→ **本文**
<<<<

一般的に座礁船の離礁にかかったサルベージ費用や船の修繕費用は、操船上の過失の有無にかかわらず、船主が負担するそうです。建設工事において考えると、通常の事故が起こった場合、コントラクターがその対処を行うとともに、損害やクレームに対処するのと同じだと思います(FIDIC 17.4)。いわゆる、業務を請け負った場合の一般的な役務となります。

一方で貨物の損害に関するカーゴクレームは、操船上の過失があった場合も国際条約「ヘーグ・ヴィスビー・ルール」に基づき、船主は免責されるそうです。

エバーグリーンと スエズ運河 庁によると、今回の座礁事故の原因は、風速約15~20m/sの砂嵐に伴う強風とみられているそうです。海難事故の法的責任に詳しい戸田総合法律事務所の青木理生弁護士によれば、「強風の程度によるが、『 予見可能性 』と『結果回避可能性』の2つが船主責任のポイントとなる」ということです。「 予見可能性 」は、例えば台風の予報のように「強風を受けることが事前に予見できたか」というもので、今回の強風は突発的な砂嵐とされており、乗組員による予見は難しかったようです。一方の「結果回避可能性」は「通常の操船では対応不可能なほどの強風だったのか」というものです。この「 予見可能性 」と「結果回避可能性」を考慮して、突発的で結果を回避できない強風と判断されれば、過失がないと見なされます。

>>>>

→ **課題 1**
座礁事故の責任に関する本文から、「一般的に座礁船の離礁にかかっ」で始まり「ル」に基づき、船主は免責されるそうです。」で終わる部分を一字も変えずに引用してください。
→ **課題 2**
座礁事故の責任に関する本文を、最後の文の後から書き進めること。
これらの項目は、座礁事故の責任に関する本文とは関係がありません。

→ **提供データ**

<<<<

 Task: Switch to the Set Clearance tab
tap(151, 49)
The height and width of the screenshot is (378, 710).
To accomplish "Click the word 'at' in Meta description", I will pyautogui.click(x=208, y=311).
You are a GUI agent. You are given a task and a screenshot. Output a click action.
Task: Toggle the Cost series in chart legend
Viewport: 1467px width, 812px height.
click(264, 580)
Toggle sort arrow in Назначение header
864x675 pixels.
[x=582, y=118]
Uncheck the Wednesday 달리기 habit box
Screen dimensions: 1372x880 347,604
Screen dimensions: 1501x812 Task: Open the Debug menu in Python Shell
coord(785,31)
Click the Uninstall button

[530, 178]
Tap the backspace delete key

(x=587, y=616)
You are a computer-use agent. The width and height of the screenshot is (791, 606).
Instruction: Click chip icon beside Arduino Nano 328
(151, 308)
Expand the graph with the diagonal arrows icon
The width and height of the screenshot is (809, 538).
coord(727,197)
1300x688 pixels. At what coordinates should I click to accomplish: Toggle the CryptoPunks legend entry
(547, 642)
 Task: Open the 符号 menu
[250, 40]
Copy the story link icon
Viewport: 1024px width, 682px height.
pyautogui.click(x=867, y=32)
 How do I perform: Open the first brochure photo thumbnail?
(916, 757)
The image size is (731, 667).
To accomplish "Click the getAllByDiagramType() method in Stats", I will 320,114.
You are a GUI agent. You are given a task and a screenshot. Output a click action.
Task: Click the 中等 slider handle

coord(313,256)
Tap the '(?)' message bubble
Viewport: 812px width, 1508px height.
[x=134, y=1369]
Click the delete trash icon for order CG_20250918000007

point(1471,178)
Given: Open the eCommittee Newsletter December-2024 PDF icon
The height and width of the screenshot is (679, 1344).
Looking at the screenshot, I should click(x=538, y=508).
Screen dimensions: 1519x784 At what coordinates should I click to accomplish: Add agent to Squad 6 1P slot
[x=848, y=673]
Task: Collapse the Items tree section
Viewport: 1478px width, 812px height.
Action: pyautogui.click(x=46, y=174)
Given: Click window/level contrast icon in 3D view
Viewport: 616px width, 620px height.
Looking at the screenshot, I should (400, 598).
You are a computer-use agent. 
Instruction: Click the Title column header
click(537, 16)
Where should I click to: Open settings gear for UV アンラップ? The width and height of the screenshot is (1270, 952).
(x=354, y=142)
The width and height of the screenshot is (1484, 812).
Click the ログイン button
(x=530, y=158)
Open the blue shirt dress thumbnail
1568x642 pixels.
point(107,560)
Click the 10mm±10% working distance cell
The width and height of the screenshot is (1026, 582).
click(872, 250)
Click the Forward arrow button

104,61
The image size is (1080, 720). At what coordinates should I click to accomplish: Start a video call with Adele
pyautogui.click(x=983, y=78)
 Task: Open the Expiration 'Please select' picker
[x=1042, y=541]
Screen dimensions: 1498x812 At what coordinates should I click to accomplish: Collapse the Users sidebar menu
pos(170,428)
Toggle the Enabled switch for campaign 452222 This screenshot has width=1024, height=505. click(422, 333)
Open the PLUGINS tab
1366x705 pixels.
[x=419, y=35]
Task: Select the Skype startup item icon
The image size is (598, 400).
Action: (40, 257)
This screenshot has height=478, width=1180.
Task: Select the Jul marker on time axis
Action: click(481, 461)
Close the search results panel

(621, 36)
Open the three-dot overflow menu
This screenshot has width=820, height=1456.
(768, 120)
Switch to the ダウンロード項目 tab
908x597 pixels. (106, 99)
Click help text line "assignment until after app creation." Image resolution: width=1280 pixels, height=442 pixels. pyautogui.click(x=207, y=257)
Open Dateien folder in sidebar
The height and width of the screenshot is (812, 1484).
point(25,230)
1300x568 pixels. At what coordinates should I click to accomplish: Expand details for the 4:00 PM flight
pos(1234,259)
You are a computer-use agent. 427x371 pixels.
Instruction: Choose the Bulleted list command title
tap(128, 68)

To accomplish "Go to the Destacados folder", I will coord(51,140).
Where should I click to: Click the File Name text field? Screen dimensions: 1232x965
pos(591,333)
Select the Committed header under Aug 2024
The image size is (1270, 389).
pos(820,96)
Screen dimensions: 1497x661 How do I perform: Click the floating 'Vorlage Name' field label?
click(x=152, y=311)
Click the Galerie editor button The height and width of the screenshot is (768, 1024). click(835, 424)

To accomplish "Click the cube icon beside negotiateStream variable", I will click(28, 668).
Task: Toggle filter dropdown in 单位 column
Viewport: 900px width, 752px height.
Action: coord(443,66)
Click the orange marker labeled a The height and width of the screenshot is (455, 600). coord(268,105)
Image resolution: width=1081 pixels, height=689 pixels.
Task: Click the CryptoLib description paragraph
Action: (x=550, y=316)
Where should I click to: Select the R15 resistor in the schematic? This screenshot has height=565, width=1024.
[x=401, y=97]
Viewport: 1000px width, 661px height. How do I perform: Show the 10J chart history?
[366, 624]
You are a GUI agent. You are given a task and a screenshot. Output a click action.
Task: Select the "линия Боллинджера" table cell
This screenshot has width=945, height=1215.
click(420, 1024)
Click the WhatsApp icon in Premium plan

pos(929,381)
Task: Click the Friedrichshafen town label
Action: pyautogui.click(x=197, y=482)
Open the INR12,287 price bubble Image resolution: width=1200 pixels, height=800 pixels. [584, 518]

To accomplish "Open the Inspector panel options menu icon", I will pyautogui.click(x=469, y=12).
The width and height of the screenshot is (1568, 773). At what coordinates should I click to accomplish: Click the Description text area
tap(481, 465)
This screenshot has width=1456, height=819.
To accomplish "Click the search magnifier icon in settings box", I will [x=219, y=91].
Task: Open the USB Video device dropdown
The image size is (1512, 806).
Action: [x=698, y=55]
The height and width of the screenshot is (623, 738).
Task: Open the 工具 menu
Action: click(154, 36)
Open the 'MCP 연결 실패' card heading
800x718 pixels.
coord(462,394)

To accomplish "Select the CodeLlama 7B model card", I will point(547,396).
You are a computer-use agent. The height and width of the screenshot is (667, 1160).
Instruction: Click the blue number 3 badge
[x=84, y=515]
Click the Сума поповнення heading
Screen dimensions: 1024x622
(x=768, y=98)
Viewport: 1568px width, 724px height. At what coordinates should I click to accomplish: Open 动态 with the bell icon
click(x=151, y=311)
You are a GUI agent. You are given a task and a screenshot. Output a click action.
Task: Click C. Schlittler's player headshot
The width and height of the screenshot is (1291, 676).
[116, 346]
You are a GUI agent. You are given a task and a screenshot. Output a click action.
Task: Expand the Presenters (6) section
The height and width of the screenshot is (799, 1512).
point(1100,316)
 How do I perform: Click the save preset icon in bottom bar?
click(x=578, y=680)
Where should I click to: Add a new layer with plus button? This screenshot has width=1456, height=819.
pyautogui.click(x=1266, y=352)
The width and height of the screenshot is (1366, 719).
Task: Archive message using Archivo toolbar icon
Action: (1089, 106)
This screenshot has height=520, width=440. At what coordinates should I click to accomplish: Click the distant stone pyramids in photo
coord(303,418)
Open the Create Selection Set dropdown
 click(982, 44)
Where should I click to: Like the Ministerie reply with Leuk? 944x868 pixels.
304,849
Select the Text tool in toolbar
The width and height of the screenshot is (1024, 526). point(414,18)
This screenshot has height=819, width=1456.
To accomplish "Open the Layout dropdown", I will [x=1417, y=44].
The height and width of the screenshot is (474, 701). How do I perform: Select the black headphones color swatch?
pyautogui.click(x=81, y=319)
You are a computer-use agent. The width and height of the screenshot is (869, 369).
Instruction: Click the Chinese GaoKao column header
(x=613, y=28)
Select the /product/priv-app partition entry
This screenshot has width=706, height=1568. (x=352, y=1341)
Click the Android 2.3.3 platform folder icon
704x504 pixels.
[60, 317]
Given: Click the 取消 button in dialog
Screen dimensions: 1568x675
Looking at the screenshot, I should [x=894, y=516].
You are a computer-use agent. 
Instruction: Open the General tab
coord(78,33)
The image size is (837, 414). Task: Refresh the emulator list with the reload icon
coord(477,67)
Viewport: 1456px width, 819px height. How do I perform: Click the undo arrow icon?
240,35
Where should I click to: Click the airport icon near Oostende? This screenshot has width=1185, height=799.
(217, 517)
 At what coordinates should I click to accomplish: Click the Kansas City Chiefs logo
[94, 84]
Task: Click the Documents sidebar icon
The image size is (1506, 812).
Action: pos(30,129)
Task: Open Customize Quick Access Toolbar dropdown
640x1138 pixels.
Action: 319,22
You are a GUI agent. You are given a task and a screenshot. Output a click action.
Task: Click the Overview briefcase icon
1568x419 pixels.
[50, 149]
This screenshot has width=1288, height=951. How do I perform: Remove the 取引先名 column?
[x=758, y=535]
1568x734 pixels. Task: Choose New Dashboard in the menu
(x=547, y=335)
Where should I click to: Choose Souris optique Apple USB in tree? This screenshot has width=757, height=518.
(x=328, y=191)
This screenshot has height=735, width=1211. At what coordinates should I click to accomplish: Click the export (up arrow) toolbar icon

>>>>

→ **模範解答 1**
一般的に座礁船の離礁にかかったサルベージ費用や船の修繕費用は、操船上の過失の有無にかかわらず、船主が負担するそうです。建設工事において考えると、通常の事故が起こった場合、コントラクターがその対処を行うとともに、損害やクレームに対処するのと同じだと思います(FIDIC 17.4)。いわゆる、業務を請け負った場合の一般的な役務となります。

一方で貨物の損害に関するカーゴクレームは、操船上の過失があった場合も国際条約「ヘーグ・ヴィスビー・ルール」に基づき、船主は免責されるそうです。

→ **模範解答 2**
これは FIDIC の建設契約においても、 Exceptional Event もしくは Force Majeure を適用する際の重要な要素であり、 FIDIC ではこの2点を
(i) the Party could not reasonably have provided against before entering into the Contract
(ii)having arisen, such party could not reasonably have avoided or overcome

と記載してあります。そのうえで、具体的にExceptional Event (or FM)に記載してあるリストを参照に判断します(FIDIC 18.1)。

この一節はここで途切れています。